(Pixel coordinate grounding data)
Content starts

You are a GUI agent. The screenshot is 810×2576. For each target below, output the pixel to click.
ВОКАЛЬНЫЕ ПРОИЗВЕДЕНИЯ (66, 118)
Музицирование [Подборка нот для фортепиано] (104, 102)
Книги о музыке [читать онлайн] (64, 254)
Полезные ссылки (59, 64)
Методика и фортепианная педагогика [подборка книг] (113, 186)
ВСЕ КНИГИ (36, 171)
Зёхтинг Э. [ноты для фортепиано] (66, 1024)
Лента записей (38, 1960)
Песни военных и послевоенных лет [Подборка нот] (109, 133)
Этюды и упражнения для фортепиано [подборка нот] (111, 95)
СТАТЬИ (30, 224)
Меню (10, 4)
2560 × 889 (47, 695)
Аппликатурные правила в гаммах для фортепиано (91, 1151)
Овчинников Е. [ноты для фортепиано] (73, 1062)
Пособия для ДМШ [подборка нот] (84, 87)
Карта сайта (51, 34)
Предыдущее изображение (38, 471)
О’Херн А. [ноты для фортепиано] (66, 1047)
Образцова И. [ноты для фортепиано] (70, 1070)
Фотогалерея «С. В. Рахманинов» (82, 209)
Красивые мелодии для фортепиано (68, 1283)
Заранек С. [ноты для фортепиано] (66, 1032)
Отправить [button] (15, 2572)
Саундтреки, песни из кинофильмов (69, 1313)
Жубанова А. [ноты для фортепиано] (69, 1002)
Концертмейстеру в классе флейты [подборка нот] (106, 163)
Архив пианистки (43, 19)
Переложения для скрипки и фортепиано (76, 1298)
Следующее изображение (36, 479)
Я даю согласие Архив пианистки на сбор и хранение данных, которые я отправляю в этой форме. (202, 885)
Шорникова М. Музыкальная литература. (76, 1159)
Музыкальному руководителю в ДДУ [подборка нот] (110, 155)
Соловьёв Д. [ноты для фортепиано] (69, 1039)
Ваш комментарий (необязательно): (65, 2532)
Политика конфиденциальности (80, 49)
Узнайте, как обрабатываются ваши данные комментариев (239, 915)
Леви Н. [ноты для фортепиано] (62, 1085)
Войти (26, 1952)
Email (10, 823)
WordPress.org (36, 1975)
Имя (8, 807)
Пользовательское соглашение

Content ends

* _YOUR INSTRUCTIONS_: The lines you need are those containing "ноты"; find them in the records and copy them.

* _WRITTEN RESPONSE_:
Зёхтинг Э. [ноты для фортепиано] (66, 1024)
Овчинников Е. [ноты для фортепиано] (73, 1062)
О’Херн А. [ноты для фортепиано] (66, 1047)
Образцова И. [ноты для фортепиано] (70, 1070)
Заранек С. [ноты для фортепиано] (66, 1032)
Жубанова А. [ноты для фортепиано] (69, 1002)
Соловьёв Д. [ноты для фортепиано] (69, 1039)
Леви Н. [ноты для фортепиано] (62, 1085)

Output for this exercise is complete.